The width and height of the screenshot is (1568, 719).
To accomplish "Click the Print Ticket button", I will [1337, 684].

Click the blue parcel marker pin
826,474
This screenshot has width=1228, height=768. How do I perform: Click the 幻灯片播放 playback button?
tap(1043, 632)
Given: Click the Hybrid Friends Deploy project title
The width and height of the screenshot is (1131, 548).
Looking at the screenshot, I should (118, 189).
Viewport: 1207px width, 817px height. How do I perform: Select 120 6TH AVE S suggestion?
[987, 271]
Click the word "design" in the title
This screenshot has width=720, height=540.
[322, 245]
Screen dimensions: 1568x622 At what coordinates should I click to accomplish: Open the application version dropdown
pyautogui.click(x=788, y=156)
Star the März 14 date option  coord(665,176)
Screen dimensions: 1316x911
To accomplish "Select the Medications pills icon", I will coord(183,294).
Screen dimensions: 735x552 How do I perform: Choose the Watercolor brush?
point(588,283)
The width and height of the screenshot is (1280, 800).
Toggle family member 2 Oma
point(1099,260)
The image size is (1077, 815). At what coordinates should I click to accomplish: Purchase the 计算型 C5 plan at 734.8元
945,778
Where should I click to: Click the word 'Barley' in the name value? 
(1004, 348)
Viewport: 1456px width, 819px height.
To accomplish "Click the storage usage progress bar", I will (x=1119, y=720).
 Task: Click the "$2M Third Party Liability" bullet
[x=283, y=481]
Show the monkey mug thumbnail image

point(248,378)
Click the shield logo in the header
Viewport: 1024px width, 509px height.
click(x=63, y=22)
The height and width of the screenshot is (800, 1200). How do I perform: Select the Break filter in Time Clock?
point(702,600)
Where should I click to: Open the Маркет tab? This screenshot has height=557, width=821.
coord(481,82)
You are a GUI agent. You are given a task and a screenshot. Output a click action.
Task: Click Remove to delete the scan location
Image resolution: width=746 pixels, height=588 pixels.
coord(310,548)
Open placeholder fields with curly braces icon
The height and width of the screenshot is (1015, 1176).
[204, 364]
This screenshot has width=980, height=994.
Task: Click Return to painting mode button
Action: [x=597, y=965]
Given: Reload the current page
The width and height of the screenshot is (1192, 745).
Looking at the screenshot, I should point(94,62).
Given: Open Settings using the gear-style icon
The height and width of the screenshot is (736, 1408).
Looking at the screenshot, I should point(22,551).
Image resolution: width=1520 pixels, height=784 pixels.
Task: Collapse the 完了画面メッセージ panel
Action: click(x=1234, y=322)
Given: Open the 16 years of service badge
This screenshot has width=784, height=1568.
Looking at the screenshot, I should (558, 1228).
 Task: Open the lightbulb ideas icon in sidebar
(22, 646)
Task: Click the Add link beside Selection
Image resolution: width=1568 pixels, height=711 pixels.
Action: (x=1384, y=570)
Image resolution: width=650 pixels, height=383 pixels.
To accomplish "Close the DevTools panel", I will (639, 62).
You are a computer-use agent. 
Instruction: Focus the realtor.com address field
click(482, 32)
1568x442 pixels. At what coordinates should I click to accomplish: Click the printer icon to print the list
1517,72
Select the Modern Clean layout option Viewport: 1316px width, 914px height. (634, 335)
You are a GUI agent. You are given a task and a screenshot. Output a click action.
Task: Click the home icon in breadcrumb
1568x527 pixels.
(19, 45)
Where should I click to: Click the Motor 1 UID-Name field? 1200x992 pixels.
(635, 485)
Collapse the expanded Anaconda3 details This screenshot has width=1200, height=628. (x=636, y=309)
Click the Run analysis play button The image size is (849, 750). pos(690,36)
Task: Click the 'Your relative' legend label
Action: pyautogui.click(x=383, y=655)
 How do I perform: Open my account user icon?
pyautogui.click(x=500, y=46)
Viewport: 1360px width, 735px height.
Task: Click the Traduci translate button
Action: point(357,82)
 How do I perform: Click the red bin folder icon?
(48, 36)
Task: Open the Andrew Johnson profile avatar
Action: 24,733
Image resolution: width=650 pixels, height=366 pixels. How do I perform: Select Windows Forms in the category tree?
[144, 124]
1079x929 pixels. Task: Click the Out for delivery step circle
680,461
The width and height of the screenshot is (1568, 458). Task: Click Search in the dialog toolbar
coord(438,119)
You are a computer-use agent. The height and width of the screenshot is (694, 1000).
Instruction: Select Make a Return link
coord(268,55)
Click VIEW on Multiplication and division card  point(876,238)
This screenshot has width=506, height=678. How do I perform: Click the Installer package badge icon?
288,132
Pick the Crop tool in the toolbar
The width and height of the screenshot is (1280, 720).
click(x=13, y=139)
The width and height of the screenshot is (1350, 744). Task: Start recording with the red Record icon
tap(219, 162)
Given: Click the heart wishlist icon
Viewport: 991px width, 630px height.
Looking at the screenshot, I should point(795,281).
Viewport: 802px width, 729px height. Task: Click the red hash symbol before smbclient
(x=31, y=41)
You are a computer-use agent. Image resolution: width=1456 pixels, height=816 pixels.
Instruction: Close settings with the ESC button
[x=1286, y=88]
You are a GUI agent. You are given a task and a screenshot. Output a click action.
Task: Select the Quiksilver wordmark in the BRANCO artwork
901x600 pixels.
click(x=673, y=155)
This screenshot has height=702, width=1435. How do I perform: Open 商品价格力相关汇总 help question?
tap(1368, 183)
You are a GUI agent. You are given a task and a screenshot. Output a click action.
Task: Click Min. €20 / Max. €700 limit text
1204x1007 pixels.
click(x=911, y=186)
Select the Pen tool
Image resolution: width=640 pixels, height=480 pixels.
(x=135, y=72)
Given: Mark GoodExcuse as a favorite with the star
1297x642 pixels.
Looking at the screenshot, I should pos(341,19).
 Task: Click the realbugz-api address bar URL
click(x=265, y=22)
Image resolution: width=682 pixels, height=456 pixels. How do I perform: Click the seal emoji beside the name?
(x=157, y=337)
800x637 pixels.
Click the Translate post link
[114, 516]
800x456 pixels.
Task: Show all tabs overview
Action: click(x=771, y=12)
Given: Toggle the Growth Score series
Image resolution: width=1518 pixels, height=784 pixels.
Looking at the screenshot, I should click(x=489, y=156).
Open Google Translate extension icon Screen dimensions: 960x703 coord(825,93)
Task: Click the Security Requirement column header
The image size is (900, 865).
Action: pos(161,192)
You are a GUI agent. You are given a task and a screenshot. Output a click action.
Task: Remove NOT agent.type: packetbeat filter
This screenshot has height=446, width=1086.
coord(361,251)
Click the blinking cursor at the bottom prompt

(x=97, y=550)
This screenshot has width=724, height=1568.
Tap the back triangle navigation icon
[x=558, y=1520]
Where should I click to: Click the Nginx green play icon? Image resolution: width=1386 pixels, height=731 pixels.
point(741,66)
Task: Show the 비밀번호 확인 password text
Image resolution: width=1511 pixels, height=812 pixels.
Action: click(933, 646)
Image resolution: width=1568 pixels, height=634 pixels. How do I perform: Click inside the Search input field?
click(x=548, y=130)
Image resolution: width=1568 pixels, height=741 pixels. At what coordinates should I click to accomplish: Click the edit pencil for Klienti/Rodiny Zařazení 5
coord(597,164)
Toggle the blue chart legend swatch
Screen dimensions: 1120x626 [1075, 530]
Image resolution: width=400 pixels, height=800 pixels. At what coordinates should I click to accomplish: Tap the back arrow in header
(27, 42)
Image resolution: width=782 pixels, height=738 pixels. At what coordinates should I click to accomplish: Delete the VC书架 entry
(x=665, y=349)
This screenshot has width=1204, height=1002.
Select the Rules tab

Given task
Copy out the items above, from the line with "Where should I click to: Open" up to and including the line with "coord(310,548)".

Answer to this exercise
Where should I click to: Open the Маркет tab? This screenshot has height=557, width=821.
coord(481,82)
You are a GUI agent. You are given a task and a screenshot. Output a click action.
Task: Click Remove to delete the scan location
Image resolution: width=746 pixels, height=588 pixels.
coord(310,548)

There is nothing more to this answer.